Requirement: The records below are to be transcribed exactly as they appear.

Information provided:
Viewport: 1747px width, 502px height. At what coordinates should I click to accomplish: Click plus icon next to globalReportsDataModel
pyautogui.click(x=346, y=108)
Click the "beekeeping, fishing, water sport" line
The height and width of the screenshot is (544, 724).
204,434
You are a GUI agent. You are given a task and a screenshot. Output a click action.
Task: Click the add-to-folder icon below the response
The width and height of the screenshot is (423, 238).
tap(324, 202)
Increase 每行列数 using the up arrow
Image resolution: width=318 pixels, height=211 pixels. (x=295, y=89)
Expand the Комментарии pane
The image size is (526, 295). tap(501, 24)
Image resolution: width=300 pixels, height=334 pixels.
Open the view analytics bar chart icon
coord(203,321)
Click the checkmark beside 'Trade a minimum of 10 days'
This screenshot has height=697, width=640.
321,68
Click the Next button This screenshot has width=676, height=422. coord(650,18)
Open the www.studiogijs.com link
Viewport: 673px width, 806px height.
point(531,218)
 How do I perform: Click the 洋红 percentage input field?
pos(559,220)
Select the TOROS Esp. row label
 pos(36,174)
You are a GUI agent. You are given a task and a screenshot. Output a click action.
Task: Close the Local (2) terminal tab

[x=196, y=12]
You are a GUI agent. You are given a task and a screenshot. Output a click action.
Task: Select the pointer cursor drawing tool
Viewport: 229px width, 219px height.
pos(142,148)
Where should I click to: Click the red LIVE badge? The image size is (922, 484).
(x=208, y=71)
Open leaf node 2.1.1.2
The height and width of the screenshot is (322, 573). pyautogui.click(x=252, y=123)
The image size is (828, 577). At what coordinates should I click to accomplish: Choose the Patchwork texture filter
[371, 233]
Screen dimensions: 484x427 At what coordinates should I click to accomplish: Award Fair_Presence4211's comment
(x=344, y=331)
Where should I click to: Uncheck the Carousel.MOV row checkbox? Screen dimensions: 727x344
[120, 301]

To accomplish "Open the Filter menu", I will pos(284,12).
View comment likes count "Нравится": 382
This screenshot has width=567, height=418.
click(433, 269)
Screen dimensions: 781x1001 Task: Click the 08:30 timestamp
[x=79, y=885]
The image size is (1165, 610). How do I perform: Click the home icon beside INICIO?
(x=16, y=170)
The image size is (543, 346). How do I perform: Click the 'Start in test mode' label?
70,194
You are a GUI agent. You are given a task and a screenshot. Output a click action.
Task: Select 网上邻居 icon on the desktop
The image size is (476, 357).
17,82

Your solution:
Viewport: 1747px width, 502px height. At what coordinates should I click to accomplish: Click plus icon next to globalReportsDataModel
pyautogui.click(x=346, y=108)
Click the "beekeeping, fishing, water sport" line
The height and width of the screenshot is (544, 724).
204,434
You are a GUI agent. You are given a task and a screenshot. Output a click action.
Task: Click the add-to-folder icon below the response
The width and height of the screenshot is (423, 238).
tap(324, 202)
Increase 每行列数 using the up arrow
Image resolution: width=318 pixels, height=211 pixels. (x=295, y=89)
Expand the Комментарии pane
The image size is (526, 295). tap(501, 24)
Image resolution: width=300 pixels, height=334 pixels.
Open the view analytics bar chart icon
coord(203,321)
Click the checkmark beside 'Trade a minimum of 10 days'
This screenshot has height=697, width=640.
321,68
Click the Next button This screenshot has width=676, height=422. coord(650,18)
Open the www.studiogijs.com link
Viewport: 673px width, 806px height.
point(531,218)
 How do I perform: Click the 洋红 percentage input field?
pos(559,220)
Select the TOROS Esp. row label
 pos(36,174)
You are a GUI agent. You are given a task and a screenshot. Output a click action.
Task: Close the Local (2) terminal tab

[x=196, y=12]
You are a GUI agent. You are given a task and a screenshot. Output a click action.
Task: Select the pointer cursor drawing tool
Viewport: 229px width, 219px height.
pos(142,148)
Where should I click to: Click the red LIVE badge? The image size is (922, 484).
(x=208, y=71)
Open leaf node 2.1.1.2
The height and width of the screenshot is (322, 573). pyautogui.click(x=252, y=123)
The image size is (828, 577). At what coordinates should I click to accomplish: Choose the Patchwork texture filter
[371, 233]
Screen dimensions: 484x427 At what coordinates should I click to accomplish: Award Fair_Presence4211's comment
(x=344, y=331)
Where should I click to: Uncheck the Carousel.MOV row checkbox? Screen dimensions: 727x344
[120, 301]

To accomplish "Open the Filter menu", I will pos(284,12).
View comment likes count "Нравится": 382
This screenshot has width=567, height=418.
click(433, 269)
Screen dimensions: 781x1001 Task: Click the 08:30 timestamp
[x=79, y=885]
The image size is (1165, 610). How do I perform: Click the home icon beside INICIO?
(x=16, y=170)
The image size is (543, 346). How do I perform: Click the 'Start in test mode' label?
70,194
You are a GUI agent. You are given a task and a screenshot. Output a click action.
Task: Select 网上邻居 icon on the desktop
The image size is (476, 357).
17,82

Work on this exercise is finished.